- _THE PROBLEM_
Set down exactly, from the records below, the line with "Click the Freitextfelder label text" through the line with "Task: Click the 70 tick label on colorbar", and nothing else.

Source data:
________________________________________

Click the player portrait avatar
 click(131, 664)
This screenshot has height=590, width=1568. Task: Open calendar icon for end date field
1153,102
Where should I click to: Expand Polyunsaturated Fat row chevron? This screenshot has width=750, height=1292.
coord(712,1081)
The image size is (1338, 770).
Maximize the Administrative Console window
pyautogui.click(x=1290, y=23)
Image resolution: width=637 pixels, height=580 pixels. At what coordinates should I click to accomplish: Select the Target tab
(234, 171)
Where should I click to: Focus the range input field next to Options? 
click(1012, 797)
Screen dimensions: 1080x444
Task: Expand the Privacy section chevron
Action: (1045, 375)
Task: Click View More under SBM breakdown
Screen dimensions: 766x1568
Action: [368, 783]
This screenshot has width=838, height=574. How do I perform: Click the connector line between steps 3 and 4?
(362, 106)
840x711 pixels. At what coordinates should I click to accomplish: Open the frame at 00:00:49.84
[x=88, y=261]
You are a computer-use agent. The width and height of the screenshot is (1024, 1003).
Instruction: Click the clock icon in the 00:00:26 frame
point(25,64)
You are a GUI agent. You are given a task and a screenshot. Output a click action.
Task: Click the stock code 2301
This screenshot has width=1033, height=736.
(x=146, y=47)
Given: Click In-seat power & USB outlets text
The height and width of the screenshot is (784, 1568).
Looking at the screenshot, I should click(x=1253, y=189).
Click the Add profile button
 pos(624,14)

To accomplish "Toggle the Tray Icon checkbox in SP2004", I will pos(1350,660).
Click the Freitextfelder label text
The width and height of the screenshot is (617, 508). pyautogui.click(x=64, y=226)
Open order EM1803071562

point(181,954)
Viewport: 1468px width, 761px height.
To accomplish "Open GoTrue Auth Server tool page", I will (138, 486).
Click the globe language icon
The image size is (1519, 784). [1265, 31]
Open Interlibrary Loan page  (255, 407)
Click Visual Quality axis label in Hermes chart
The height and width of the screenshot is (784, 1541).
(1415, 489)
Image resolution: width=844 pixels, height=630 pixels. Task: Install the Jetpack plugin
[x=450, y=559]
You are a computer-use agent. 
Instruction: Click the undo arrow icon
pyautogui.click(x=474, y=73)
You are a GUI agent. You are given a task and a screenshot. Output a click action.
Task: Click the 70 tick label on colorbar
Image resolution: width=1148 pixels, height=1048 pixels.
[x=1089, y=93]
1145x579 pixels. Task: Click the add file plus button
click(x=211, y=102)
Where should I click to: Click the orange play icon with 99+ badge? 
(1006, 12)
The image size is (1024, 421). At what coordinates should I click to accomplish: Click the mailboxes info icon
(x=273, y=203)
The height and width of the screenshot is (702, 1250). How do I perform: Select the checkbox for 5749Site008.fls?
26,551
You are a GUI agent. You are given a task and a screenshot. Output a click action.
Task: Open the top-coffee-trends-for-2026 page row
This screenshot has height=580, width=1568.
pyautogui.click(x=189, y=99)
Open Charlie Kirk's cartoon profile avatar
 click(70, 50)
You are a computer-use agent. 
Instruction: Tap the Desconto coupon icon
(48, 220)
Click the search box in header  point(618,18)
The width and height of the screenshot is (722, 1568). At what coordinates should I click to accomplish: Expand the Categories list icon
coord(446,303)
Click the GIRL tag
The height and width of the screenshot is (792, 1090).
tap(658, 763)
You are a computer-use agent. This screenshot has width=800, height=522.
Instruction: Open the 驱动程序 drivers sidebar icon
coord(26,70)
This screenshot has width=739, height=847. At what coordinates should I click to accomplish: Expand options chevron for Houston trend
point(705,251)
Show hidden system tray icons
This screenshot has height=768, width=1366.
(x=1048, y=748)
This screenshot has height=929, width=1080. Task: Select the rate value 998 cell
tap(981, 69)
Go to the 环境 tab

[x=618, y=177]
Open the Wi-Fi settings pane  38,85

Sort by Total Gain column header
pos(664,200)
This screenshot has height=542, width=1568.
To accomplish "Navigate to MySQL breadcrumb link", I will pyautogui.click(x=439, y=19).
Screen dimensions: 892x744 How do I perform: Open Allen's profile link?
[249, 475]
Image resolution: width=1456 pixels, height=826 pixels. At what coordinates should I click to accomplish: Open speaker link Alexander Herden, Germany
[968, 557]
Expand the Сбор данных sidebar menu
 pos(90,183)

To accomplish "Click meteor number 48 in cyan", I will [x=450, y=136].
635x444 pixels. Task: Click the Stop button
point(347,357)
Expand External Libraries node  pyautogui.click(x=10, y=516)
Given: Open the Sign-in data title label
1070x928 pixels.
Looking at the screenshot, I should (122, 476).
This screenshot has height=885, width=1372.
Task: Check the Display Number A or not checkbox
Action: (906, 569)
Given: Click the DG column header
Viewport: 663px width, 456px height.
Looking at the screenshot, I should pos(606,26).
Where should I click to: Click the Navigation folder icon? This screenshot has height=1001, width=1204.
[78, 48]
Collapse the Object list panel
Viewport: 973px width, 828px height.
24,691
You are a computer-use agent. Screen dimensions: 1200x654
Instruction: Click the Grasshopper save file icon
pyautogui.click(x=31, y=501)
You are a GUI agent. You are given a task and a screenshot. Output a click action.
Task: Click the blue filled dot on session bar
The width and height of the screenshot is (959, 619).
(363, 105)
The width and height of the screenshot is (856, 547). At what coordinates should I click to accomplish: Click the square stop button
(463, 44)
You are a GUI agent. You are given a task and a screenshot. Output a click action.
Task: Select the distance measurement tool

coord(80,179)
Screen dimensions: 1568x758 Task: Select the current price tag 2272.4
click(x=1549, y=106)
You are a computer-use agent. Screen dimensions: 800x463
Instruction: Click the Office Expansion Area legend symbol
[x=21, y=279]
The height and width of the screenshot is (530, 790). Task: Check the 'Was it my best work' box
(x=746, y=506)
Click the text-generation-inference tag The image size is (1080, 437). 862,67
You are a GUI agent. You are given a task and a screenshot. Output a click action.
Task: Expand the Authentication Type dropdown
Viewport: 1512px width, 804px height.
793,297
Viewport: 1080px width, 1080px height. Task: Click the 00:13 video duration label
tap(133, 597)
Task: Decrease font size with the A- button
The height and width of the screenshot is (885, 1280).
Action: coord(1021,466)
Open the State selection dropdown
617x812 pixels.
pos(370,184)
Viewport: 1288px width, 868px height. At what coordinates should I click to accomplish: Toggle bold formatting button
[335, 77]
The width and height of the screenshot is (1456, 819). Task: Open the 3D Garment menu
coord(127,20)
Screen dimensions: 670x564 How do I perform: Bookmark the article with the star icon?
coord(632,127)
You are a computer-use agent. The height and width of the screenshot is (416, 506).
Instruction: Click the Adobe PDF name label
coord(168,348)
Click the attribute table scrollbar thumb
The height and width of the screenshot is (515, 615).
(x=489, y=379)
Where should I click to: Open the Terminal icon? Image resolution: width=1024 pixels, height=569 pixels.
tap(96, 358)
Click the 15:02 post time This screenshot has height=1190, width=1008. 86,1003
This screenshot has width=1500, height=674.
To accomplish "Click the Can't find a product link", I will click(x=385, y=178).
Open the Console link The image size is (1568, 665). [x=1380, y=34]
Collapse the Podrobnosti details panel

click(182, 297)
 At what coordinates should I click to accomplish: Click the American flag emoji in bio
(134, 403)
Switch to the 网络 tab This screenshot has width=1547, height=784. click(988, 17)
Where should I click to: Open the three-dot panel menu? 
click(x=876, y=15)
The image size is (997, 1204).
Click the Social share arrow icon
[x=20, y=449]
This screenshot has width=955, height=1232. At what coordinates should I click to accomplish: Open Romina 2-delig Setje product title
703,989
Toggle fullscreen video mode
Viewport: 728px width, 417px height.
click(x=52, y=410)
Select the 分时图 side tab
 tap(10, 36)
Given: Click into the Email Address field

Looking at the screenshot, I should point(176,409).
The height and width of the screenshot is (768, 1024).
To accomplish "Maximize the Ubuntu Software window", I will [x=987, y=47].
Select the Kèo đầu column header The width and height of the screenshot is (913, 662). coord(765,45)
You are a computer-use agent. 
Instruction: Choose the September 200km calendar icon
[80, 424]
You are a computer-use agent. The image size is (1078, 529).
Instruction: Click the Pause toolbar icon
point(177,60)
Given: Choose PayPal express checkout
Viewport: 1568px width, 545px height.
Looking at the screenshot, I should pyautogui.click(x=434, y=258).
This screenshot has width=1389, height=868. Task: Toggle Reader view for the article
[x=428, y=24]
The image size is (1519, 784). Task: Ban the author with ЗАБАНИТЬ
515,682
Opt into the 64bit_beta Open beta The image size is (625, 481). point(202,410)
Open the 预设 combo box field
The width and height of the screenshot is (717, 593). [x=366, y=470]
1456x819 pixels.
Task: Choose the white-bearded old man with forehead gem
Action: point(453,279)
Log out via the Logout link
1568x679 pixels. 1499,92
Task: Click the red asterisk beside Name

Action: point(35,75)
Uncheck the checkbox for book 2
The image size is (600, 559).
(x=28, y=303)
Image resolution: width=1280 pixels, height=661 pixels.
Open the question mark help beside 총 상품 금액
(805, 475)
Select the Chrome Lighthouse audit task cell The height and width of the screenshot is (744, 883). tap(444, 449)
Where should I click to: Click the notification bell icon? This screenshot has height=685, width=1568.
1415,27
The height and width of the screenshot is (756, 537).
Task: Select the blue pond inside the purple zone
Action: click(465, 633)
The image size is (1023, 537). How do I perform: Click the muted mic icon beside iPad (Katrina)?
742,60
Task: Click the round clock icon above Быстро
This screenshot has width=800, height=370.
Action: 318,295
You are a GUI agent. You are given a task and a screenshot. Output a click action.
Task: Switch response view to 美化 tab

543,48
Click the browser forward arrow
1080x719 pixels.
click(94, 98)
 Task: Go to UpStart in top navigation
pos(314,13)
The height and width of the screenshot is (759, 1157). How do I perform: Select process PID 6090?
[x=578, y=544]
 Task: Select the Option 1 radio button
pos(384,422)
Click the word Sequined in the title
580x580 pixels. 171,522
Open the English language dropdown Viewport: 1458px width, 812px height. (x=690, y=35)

________________________________________

- _SOLUTION TO THIS PROBLEM_
Click the Freitextfelder label text
The width and height of the screenshot is (617, 508). pyautogui.click(x=64, y=226)
Open order EM1803071562

point(181,954)
Viewport: 1468px width, 761px height.
To accomplish "Open GoTrue Auth Server tool page", I will (138, 486).
Click the globe language icon
The image size is (1519, 784). [1265, 31]
Open Interlibrary Loan page  (255, 407)
Click Visual Quality axis label in Hermes chart
The height and width of the screenshot is (784, 1541).
(1415, 489)
Image resolution: width=844 pixels, height=630 pixels. Task: Install the Jetpack plugin
[x=450, y=559]
You are a computer-use agent. 
Instruction: Click the undo arrow icon
pyautogui.click(x=474, y=73)
You are a GUI agent. You are given a task and a screenshot. Output a click action.
Task: Click the 70 tick label on colorbar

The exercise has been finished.